Das INRIA sollte Qualitätsindikatoren systematisch und einheitlich in allen acht Forschungszentren einsetzen.
Das INRIA muss sich auf die Entwicklung einer internen Kommunikationsstrategie konzentrieren, damit alle Bereiche des Instituts die vorgeschlagene Strategie und den Kurs der Direktion mittragen.
Hintergrund
Das INRIA wurde 1967 gegründet und untersteht sowohl dem Bildungs- als auch dem Wirtschaftsministerium. Seit seiner Gründung hat das INRIA die Aufgabe, einerseits Forschungen im Bereich der Informationstechnologien durchzuführen, andererseits aber auch auf deren wirtschaftliche und soziale Auswirkungen zu achten. Seine Aufgaben sind vor allem die Grundlagen- und angewandte Forschung im Bereich Informatik und Mathematik, u.a. die Realisierung von experimentellen und innovativen Systemen. Schwerpunkt der Arbeit des Forschungszentrums sind ebenso der Wissenschaftstransfer, die Valorisierung, die Expertise und Teilnahme an internationalen Programmen. 2013 verfügte das INRIA über ein Budget von 235 Millionen Euro. Das Institut wurde zuletzt 2009 extern begutachtet.

Ausgangsmaterial ->
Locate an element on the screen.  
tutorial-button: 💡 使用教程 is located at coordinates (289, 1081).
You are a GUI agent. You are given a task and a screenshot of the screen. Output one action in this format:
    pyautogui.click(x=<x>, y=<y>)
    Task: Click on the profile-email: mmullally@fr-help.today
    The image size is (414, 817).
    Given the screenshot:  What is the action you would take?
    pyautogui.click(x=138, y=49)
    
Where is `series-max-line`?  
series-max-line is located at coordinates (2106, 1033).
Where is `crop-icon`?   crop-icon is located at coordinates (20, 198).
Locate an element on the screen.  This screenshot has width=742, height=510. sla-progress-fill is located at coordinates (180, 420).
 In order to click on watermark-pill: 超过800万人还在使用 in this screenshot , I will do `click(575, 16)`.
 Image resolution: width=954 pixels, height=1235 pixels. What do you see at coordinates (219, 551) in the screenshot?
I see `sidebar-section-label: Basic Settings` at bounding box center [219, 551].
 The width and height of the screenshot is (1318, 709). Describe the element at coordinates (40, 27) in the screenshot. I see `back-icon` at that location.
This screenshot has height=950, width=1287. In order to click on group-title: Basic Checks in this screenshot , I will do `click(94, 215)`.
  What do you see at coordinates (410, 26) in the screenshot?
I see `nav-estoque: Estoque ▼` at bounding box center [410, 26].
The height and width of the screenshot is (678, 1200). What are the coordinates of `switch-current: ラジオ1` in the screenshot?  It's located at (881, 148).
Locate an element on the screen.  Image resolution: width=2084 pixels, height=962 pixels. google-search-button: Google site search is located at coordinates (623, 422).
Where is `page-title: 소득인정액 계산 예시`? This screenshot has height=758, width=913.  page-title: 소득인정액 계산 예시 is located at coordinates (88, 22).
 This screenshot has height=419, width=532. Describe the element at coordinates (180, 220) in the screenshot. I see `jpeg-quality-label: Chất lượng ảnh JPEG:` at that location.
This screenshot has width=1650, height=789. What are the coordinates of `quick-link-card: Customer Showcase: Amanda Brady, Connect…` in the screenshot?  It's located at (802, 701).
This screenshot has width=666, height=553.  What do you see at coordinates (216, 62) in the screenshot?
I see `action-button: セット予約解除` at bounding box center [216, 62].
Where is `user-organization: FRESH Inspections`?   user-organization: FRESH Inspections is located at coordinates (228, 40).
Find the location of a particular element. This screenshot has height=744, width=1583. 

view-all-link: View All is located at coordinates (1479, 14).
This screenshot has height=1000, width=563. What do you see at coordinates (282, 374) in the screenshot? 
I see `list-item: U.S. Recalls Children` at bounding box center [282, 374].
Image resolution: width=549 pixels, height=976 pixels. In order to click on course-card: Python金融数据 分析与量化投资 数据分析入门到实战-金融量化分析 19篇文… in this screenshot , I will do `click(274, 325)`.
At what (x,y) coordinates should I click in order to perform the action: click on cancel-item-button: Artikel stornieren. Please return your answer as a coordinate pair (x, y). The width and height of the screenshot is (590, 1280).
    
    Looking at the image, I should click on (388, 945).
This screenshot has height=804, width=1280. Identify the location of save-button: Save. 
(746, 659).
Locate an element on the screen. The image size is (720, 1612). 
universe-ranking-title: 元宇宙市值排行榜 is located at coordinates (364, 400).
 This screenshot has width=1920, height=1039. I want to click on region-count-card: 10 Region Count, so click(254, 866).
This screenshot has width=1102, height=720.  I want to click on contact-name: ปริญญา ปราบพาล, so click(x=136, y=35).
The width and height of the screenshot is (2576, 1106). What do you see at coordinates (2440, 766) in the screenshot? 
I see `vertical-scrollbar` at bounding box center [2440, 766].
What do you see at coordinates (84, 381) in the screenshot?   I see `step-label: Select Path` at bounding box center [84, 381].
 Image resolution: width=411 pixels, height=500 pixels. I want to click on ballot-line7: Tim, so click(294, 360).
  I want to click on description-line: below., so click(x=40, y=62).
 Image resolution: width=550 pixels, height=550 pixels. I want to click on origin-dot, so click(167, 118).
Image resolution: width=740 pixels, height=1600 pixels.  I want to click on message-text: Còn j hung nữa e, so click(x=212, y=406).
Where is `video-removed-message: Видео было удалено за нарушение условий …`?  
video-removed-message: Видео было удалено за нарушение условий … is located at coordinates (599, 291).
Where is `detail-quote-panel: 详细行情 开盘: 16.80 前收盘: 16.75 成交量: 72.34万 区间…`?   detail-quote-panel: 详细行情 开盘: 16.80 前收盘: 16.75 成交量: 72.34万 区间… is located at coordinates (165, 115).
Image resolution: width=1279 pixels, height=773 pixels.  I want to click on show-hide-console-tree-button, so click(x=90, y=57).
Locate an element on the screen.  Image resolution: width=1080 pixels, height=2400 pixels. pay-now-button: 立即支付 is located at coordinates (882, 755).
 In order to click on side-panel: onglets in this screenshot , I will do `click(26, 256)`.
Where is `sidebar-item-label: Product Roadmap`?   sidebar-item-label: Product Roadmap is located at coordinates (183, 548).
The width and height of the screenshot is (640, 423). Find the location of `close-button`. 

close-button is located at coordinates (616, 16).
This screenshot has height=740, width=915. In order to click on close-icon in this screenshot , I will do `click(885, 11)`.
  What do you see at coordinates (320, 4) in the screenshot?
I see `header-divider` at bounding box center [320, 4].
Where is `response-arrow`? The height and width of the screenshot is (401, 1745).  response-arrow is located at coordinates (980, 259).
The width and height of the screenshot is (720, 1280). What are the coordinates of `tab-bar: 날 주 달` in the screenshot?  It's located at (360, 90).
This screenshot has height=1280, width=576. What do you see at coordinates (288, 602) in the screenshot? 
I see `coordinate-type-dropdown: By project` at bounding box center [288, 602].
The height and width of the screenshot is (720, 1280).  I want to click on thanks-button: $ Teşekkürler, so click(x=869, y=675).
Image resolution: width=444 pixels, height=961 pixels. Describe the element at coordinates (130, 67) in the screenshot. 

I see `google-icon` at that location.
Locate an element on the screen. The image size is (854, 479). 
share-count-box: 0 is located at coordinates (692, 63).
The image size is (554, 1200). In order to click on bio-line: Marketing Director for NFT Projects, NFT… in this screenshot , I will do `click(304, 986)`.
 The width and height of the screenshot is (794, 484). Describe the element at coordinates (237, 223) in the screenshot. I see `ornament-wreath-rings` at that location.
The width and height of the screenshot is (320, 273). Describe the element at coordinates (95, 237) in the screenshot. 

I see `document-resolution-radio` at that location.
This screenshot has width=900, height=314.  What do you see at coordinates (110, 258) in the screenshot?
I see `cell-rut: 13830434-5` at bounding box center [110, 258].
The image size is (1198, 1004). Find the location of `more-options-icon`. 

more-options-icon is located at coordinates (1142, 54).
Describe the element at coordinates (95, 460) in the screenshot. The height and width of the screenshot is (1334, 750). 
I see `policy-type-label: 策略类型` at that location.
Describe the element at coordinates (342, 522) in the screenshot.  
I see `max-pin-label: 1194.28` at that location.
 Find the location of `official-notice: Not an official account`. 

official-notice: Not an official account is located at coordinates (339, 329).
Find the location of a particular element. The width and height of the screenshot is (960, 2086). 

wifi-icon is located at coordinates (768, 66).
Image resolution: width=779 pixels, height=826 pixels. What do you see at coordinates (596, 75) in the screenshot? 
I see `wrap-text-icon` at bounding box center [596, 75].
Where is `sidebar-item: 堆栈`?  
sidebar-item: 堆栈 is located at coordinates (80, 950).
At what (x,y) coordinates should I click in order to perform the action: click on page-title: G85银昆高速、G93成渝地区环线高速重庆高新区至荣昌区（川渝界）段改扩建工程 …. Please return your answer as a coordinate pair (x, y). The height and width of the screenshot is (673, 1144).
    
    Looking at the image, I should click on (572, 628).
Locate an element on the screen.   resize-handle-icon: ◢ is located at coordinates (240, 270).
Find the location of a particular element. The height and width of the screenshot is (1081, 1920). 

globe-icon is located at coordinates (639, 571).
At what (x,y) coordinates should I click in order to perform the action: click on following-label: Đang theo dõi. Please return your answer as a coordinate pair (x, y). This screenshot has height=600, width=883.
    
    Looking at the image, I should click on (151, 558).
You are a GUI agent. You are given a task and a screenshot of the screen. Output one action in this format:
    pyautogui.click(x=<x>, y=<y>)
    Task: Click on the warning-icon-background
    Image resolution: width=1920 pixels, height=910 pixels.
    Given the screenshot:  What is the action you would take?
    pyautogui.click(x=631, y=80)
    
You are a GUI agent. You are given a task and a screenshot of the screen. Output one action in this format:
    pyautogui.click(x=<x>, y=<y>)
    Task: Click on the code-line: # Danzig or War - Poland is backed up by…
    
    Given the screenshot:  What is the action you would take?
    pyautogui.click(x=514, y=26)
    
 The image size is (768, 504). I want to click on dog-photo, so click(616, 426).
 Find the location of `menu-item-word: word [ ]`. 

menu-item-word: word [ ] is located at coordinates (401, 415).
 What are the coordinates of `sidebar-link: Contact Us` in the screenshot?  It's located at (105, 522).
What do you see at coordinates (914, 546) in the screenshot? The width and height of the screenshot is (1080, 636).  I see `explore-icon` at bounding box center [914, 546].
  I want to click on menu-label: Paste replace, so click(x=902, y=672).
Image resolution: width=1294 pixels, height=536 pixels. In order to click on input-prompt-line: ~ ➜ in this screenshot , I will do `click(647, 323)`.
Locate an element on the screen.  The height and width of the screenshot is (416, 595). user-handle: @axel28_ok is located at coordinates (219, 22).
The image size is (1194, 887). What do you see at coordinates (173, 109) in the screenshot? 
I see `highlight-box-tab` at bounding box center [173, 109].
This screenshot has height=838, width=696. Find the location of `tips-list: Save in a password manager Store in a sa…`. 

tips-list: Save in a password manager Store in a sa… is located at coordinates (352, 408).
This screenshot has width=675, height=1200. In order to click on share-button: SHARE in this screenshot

Aufgabe 1 -> Wie hoch war das Budget des INRIA im Jahr 2013 laut dem Auszug?
Aufgabe 2 -> Zitiere aus dem Auszug über das INRIA wortgetreu die Stelle, die bei den Worten „Hintergrund“ einsetzt und bis „2009 extern begutachtet.“ reicht.

Antwort 1 -> 235 Millionen Euro.

Antwort 2 ->
Hintergrund
Das INRIA wurde 1967 gegründet und untersteht sowohl dem Bildungs- als auch dem Wirtschaftsministerium. Seit seiner Gründung hat das INRIA die Aufgabe, einerseits Forschungen im Bereich der Informationstechnologien durchzuführen, andererseits aber auch auf deren wirtschaftliche und soziale Auswirkungen zu achten. Seine Aufgaben sind vor allem die Grundlagen- und angewandte Forschung im Bereich Informatik und Mathematik, u.a. die Realisierung von experimentellen und innovativen Systemen. Schwerpunkt der Arbeit des Forschungszentrums sind ebenso der Wissenschaftstransfer, die Valorisierung, die Expertise und Teilnahme an internationalen Programmen. 2013 verfügte das INRIA über ein Budget von 235 Millionen Euro. Das Institut wurde zuletzt 2009 extern begutachtet.